### Task brief:
Collect every line in the records below that contains the word "label".

### Records provided:
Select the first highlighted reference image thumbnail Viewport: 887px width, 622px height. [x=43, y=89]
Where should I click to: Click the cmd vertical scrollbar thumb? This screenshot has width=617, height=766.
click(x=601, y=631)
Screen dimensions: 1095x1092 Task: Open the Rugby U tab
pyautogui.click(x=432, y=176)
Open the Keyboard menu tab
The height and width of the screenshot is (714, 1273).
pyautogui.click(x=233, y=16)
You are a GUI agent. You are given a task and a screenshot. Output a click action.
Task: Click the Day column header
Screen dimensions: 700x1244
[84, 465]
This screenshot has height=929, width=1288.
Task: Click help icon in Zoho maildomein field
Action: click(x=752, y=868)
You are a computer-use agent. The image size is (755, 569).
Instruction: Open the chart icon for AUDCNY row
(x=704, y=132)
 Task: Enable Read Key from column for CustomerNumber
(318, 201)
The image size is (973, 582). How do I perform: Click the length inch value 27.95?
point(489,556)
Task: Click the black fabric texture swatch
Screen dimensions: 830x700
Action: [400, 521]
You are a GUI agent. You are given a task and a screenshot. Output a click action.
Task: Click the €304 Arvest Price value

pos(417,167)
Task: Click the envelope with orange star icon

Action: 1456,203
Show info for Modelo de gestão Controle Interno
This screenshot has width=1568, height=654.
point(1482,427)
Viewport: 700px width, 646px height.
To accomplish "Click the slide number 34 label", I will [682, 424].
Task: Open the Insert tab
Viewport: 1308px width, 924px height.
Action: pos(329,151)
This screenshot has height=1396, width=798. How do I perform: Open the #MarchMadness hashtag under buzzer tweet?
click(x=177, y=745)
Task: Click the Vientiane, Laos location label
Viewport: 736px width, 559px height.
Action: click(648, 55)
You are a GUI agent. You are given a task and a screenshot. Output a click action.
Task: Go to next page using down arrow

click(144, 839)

### Task result:
To accomplish "Click the slide number 34 label", I will [682, 424].
Task: Click the Vientiane, Laos location label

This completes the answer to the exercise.